Dazu kommen technische Probleme. Die Schuldenbremse sollte in Rezessionen konjunkturell bedingte Defizite zulassen und in der Hochkonjunktur Überschüsse erzwingen. Doch der so genannte Konjunkturfaktor, der das steuern soll, zwingt dem Bundeshaushalt bei längeren Rezessionen eine Sparpolitik auf. Denn der Konjunkturfaktor wird mit einer statistischen Methode ermittelt („modifizierter“ Hodrick-Prescott-Filter). Diese geht davon aus, dass Rezessionen und Hochkonjunkturphasen relativ kurz sind. In längeren Rezessionen vermittelt der Filter fälschlicherweise das Bild, dass man sich nicht in einer Rezession, sondern in einer wirtschaftlichen Normalsituation befindet.
In der Ökonomie gibt es zahlreiche andere Verfahren, um die konjunkturelle Auslastung einer Wirtschaft zu messen. Die SNB verwendet beispielsweise eine „Produktionsfunktion“, welche anzeigt, was die Wirtschaft mit den vorhandenen Ressourcen (Arbeit, Kapital) zu produzieren imstande wäre (S. 16). Das Verfahren basiert aber auch auf einer Reihe von Annahmen. Momentan ist die über eine Produktionsfunktion geschätzte Unterauslastung der Schweizer Wirtschaft fast 1-BIP-Prozent grösser als die mit einem statistischen Filter berechnete (die Differenz zum modifizierten Filter des Bundes ist etwas geringer).

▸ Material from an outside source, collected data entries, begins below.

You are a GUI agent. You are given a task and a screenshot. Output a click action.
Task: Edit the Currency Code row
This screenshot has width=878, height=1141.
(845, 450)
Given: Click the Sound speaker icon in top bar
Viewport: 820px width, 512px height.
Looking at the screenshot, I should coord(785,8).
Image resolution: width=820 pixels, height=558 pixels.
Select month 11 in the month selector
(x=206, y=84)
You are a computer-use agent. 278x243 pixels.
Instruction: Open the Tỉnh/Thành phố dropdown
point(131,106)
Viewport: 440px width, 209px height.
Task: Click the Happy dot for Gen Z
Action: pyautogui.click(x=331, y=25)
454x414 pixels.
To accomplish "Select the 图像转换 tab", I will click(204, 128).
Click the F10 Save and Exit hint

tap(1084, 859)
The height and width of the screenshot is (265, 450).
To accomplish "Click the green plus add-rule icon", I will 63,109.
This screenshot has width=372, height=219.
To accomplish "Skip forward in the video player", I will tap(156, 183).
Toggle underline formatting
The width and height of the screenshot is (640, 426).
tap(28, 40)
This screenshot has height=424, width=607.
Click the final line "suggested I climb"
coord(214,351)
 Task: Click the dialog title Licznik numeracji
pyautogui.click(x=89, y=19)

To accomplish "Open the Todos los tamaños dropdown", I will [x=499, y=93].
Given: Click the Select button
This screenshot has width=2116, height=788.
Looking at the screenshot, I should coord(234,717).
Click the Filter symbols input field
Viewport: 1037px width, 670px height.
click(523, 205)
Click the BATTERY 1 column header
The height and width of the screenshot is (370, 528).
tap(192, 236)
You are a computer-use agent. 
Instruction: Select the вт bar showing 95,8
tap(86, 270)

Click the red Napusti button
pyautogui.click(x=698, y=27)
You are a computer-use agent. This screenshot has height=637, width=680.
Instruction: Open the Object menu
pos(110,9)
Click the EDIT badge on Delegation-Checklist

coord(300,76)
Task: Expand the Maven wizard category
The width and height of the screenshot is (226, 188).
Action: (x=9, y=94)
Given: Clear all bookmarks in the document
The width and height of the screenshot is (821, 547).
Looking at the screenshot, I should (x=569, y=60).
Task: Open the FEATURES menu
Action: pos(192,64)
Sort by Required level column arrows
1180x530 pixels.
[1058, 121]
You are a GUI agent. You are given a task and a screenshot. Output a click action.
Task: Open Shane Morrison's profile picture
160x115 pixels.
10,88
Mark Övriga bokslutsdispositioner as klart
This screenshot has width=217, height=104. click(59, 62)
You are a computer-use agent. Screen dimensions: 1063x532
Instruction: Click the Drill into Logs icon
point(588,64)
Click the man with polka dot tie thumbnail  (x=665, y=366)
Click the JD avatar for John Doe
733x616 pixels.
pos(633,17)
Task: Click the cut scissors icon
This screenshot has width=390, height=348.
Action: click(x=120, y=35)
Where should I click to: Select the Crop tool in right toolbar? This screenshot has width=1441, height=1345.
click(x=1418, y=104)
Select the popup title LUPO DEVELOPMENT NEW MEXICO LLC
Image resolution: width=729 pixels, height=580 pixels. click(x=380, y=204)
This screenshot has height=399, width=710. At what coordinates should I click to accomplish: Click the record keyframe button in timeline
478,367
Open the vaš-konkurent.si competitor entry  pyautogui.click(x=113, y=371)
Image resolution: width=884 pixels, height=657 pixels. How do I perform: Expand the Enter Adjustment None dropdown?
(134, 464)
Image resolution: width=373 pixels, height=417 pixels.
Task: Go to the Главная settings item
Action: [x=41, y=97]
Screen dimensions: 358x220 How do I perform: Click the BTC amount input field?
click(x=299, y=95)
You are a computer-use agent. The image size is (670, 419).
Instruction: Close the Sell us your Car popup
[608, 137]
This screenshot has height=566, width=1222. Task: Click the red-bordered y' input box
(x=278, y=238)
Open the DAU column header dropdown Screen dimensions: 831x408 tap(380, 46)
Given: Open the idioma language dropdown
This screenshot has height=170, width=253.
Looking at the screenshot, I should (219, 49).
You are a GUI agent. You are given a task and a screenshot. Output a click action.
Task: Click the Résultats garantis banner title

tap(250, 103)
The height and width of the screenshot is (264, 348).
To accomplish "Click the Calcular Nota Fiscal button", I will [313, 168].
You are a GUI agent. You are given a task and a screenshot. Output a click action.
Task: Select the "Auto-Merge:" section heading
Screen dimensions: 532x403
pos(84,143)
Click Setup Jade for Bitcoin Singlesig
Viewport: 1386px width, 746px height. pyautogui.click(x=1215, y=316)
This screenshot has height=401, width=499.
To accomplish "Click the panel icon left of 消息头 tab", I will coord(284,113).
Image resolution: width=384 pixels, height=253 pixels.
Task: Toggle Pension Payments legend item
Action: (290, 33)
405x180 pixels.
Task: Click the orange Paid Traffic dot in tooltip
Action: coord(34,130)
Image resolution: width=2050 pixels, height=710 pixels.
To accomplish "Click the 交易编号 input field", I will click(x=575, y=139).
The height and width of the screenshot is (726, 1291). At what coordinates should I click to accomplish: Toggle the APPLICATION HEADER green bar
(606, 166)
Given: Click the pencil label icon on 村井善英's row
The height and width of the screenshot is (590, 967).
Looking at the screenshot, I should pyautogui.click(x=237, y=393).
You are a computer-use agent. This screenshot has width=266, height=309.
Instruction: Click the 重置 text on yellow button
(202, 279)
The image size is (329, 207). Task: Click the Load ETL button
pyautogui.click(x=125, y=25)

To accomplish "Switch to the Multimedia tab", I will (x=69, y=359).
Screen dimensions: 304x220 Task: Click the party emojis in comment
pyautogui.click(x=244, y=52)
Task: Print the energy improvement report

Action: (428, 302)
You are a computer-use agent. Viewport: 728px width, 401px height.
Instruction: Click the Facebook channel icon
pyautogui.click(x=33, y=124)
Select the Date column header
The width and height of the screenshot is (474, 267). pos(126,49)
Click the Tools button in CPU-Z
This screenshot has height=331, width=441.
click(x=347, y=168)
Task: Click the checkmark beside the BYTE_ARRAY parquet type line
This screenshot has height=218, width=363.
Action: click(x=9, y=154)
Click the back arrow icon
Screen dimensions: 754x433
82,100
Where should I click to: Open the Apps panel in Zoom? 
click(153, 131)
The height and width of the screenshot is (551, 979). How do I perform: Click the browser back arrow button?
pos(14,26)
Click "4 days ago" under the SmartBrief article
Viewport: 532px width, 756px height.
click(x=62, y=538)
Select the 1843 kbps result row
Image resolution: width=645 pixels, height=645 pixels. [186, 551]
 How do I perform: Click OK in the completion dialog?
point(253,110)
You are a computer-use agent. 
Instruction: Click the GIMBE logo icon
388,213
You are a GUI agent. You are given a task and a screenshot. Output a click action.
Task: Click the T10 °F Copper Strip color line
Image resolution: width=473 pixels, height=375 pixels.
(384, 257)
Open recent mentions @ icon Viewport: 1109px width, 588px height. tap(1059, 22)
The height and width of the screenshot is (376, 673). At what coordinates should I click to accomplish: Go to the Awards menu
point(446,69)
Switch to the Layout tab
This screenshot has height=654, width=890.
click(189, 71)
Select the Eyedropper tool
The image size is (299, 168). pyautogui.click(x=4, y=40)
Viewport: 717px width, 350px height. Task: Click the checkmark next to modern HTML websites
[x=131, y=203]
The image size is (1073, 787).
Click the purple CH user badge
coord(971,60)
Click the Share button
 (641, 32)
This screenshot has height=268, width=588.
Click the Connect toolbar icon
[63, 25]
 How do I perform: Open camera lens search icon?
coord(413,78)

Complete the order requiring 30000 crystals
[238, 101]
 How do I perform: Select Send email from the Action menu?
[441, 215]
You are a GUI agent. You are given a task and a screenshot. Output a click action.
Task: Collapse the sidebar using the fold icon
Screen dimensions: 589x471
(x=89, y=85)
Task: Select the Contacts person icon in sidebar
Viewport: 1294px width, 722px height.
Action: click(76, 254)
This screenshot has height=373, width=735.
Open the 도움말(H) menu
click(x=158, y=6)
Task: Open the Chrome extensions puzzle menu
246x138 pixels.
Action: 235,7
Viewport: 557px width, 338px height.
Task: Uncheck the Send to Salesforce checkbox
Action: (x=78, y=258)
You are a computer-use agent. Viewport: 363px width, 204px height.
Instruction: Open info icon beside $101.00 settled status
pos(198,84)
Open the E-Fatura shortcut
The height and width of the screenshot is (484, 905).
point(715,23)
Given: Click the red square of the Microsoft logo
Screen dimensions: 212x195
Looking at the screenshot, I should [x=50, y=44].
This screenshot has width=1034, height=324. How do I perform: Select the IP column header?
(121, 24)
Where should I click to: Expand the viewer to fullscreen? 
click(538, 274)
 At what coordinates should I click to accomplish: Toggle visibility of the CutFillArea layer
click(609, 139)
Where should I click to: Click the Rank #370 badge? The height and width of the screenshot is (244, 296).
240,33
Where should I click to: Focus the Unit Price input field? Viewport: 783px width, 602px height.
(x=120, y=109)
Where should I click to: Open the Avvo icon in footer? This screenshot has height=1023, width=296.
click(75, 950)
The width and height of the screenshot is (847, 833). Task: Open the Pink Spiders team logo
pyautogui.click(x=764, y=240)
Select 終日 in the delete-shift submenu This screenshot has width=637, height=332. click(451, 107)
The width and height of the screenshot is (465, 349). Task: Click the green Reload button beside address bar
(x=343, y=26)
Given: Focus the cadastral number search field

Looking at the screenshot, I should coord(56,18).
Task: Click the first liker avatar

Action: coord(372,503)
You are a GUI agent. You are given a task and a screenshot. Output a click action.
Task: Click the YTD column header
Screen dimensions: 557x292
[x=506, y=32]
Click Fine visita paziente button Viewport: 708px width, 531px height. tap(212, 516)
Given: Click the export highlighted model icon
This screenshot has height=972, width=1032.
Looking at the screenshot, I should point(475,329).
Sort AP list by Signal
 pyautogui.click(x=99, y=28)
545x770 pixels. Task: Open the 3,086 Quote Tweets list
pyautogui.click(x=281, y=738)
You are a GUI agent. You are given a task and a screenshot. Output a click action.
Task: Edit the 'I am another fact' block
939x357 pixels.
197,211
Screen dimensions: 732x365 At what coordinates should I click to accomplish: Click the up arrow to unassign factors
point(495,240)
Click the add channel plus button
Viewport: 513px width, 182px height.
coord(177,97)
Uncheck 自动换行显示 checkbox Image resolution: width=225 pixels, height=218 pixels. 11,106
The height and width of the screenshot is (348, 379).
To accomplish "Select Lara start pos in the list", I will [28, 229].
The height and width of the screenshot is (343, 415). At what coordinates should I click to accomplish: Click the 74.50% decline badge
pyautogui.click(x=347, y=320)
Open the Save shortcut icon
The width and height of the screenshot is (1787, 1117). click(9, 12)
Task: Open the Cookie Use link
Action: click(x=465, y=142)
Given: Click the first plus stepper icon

In einem vor wenigen Tagen veröffentlichten Papier des IMF wurde eine andere Messweise angewendet. Diese nennt sich BIP-Lohneinheiten (GDP wage units). Die Berechnung ist simpel. Das BIP wird durch den Nominallohn (pro Vollzeitäquivalent) dividiert. Dadurch wird es um die Inflation und das Produktivitätswachstum bereinigt. Weil das BIP auch wegen der Bevölkerungszunahme wächst, wird abschliessend noch das Wachstum der Erwerbspersonen abgezogen.
Für die Schweiz ergibt das ein eher beunruhigendes Bild. Seit ungefähr Mitte der 1990er Jahre ist die Auslastung der Schweizer Wirtschaft trendmässig gesunken. In den 2000er Jahren gab es eine vorübergehende Stabilisierung. Doch mit der starken Frankenaufwertung seit 2010/11 ging es erneut bergab. Das ist in der Grafik unten klar erkennbar. All diese Entwicklungen werden vom statistischen Filter ignoriert. Dieser zeichnet ein viel rosigeres Bild der Auslastung der Schweizer Wirtschaft.